L'idée de départ est plus que séduisante, effectivement. Et avouons-le d'entrée : le roman est captivant. Sont mis en parallèle deux destins, celui d'Adolf H. le peintre, et celui d'Hitler, sous la forme d'une biographie à peine romancée. Avec un art consommé, Eric-Emmanuel Schmitt les fait diverger lentement mais inexorablement... jusqu'à produire deux individus tout à fait différents.

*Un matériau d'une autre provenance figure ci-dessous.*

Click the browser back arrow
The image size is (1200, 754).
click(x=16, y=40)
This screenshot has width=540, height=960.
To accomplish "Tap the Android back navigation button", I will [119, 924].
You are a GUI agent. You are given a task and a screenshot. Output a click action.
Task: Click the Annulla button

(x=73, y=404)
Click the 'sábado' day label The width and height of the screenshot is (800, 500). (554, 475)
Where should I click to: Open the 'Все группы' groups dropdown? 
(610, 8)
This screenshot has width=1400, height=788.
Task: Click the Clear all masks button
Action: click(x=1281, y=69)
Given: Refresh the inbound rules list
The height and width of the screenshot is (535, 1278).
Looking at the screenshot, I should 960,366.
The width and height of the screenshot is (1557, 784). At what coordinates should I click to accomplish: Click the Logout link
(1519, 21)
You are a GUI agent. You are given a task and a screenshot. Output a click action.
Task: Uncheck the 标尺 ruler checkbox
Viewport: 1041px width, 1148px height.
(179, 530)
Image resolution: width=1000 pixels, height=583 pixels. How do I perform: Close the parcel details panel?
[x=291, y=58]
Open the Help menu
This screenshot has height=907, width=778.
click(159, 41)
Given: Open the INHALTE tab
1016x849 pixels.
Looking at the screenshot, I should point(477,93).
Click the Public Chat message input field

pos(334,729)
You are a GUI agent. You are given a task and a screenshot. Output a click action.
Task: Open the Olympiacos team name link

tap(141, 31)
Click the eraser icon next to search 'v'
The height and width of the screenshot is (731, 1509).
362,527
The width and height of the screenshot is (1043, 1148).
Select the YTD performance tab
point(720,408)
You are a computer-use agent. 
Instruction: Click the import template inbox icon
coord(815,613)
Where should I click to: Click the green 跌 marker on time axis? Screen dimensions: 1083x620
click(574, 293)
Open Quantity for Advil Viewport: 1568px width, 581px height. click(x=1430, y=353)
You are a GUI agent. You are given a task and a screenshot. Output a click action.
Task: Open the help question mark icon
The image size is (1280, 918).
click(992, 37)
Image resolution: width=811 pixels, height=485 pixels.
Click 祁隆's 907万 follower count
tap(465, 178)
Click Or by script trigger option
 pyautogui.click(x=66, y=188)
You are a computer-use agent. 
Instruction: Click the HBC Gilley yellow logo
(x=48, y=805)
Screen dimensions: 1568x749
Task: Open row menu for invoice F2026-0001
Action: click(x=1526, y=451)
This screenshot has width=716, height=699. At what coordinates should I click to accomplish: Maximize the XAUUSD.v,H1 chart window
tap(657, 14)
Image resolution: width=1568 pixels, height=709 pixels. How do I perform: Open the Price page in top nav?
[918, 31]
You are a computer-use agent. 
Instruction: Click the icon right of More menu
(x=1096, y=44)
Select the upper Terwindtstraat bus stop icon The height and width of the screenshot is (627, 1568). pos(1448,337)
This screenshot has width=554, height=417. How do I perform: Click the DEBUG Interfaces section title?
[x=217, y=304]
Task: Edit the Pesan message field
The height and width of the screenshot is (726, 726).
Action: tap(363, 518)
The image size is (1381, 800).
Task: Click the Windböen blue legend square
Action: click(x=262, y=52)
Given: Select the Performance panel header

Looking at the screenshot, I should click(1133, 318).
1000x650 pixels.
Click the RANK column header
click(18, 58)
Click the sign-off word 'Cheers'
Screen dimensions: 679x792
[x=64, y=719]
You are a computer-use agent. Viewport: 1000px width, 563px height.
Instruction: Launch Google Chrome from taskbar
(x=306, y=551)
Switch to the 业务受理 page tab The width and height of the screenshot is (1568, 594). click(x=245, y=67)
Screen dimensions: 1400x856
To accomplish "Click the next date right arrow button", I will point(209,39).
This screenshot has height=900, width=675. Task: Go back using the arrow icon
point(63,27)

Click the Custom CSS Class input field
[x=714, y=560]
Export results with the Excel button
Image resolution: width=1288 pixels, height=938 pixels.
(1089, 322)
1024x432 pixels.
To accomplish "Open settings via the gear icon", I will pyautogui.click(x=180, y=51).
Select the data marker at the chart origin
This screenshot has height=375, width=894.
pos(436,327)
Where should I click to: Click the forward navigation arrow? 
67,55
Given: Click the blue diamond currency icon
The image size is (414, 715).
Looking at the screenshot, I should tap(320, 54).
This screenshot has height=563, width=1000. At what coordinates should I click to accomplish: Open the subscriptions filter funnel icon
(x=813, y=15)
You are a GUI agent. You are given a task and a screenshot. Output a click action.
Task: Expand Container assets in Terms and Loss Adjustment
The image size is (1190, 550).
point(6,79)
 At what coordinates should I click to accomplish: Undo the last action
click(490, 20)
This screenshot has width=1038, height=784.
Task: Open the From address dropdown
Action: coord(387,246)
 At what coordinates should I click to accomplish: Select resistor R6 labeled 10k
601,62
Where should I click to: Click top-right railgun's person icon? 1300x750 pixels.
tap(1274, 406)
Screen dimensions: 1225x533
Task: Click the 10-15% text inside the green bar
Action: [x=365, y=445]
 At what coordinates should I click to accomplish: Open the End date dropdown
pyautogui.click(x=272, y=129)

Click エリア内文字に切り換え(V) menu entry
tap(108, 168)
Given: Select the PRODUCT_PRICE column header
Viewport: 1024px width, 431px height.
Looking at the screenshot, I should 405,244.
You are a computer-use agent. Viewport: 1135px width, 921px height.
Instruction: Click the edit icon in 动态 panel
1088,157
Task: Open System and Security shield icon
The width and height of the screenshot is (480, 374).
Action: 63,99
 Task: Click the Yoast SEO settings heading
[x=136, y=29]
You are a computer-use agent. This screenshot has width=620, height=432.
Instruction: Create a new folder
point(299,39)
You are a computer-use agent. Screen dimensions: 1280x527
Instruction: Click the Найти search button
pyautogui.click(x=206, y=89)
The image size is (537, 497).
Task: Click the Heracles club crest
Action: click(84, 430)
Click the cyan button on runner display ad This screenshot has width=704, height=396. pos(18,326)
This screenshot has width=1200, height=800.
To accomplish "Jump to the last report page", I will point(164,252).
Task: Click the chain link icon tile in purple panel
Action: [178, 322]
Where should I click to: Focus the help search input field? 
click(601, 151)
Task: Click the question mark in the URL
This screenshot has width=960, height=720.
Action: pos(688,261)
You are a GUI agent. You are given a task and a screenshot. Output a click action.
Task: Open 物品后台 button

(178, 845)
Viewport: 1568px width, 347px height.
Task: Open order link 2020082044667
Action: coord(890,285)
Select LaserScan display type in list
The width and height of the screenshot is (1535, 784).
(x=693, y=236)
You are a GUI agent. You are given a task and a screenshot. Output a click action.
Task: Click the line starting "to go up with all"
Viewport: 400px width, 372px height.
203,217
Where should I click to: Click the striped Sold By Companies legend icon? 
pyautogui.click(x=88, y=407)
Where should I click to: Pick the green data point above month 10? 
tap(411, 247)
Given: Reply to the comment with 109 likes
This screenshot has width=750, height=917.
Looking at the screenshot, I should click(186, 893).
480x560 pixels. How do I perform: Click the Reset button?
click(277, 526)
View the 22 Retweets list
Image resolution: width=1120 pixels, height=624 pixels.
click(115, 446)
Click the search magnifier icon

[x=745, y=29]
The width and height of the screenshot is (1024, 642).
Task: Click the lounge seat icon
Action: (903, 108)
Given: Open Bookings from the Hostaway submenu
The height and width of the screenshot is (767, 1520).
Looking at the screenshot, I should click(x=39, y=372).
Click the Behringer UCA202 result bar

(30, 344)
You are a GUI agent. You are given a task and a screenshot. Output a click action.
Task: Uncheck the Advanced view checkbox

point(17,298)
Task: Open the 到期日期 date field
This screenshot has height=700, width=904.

Il reste néanmoins difficile de croire à cet Adolf H. soigné en trois séances par le vénérable médecin à barbe blanche... et devenu - en conséquence - un authentique brave type, doublé d'un peintre surréaliste de talent. Aujourd'hui, on sait qu'il n'était pas atteint d'une simple névrose, mais d'une grave psychose paranoïaque : si ses monstrueux fantasmes n'avaient pas, par malheur, rencontré les démons de toute une époque, il aurait sans doute fini ses jours au fond d'un hôpital psychiatrique.
Un double plus équivoque et dissimulant quelques inavouables abîmes intérieurs aurait peut-être été plus vraisemblable. Mais il est difficile de bouder son plaisir devant un tel exploit narratif, devant une uvre aussi astucieuse et stimulante, qui vous emporte lestement sur les chemins d'un monde meilleur, tout en vous rappelant sans cesse qu'il n'a malheureusement jamais existé.